Using VS Code with the CS Linux Servers

CMSC 141: Introduction to Python • editing your files from your own computer

The editor we use in class, Visual Studio Code ("VS Code"), runs on your own computer. With one extension it can also reach across the network and edit files that live on the UChicago CS Linux servers, which is where your coursework lives. This page walks you through installing VS Code, adding that extension, and connecting.

If you've already set up the Remote-SSH extension and just want to reconnect, skip to Connecting each time.

Installing VS Code

Go to the VS Code website and download the version for your computer.
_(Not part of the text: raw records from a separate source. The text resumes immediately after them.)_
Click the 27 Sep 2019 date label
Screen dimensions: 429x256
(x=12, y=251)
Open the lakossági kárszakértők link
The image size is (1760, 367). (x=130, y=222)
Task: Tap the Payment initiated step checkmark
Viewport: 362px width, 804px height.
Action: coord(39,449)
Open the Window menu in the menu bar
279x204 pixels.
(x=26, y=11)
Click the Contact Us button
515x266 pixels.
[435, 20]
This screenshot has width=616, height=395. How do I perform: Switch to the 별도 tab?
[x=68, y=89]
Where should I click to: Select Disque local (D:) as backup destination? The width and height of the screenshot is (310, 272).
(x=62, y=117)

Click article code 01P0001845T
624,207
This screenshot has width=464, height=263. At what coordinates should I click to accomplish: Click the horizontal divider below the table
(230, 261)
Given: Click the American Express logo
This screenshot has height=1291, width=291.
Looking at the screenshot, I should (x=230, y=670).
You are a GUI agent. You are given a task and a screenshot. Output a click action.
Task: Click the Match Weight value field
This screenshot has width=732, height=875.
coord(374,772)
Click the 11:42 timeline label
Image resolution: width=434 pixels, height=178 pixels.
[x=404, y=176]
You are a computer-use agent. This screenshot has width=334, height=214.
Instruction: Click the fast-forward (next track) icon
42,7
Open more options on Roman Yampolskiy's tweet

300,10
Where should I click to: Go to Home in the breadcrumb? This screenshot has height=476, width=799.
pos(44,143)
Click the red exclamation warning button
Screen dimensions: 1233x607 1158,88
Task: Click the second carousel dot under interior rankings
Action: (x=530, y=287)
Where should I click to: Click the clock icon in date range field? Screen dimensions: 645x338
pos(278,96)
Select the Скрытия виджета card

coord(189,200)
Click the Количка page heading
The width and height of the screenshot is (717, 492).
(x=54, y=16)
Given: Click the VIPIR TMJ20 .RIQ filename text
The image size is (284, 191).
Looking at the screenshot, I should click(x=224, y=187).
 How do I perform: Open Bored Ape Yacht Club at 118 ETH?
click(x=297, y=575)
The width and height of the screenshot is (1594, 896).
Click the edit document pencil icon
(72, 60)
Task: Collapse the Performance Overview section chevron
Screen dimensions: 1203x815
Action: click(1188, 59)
The site usually detects your operating system, so you'll see a button like "Download Mac Universal" or "Download for Windows."

Open VS Code once it's installed. It may ask you to pick a color theme; choose whatever you like and skip past the rest until you reach the welcome page. At this point you can edit files on your own computer, but not yet on the CS servers. That's the next step.

Installing the Remote-SSH extension

  1. Open VS Code.
  2. On the far left is a vertical strip of icons (the Activity Bar). Click the Extensions icon, the one that looks like four squares with one breaking away.
  3. In the search box at the top, type Remote - SSH.
  4. Find the one published by Microsoft with millions of installs, and click Install.
  5. Close the extension tab when it finishes. You're ready to configure it.

Configuring the connection (one time)

On campus, connect to eduroam, not uchicago. The uchicago network blocks SSH, so connections to the CS servers will silently time out on it.
  1. Click the blue >< button in the bottom-left corner of the window ("Open a Remote Window"). If it isn't there, the extension didn't install; redo the previous section.
  2. In the menu that drops down from the top, choose Connect to Host…
  3. Choose + Add New SSH Host…
  4. Type the following, replacing CNETID with your CNetID in lowercase, then press Enter:
    ssh CNETID@linux.cs.uchicago.edu
  5. When it asks which SSH configuration file to update, press Enter to accept the default.
  6. A "Host added!" message appears in the bottom-right corner.

Connecting each time

Once it's configured, here is the routine every time you want to work on your files:

  1. Click the >< button in the bottom-left corner.
  2. Choose Connect to Host… and pick linux.cs.uchicago.edu from the list.
  3. A new window opens. The first time you connect it asks whether to continue; choose Continue.
  4. Enter your CNetID password when prompted. It won't show dots or characters as you type, which is normal.
  5. The bottom-right corner shows "Setting up SSH Host…" for 30 to 60 seconds.
  6. Once connected, click the Explorer icon (top of the Activity Bar) and choose Open Folder. The box shows /home/CNETID/; add your course folder so it reads /home/CNETID/cmsc141/ and press Enter. You may be asked for your password again.
  7. If it asks whether you trust the authors of the files in the folder, choose Yes, I trust the authors.
  8. The first time you open a .py file, VS Code may offer to install the Python extension. Say yes.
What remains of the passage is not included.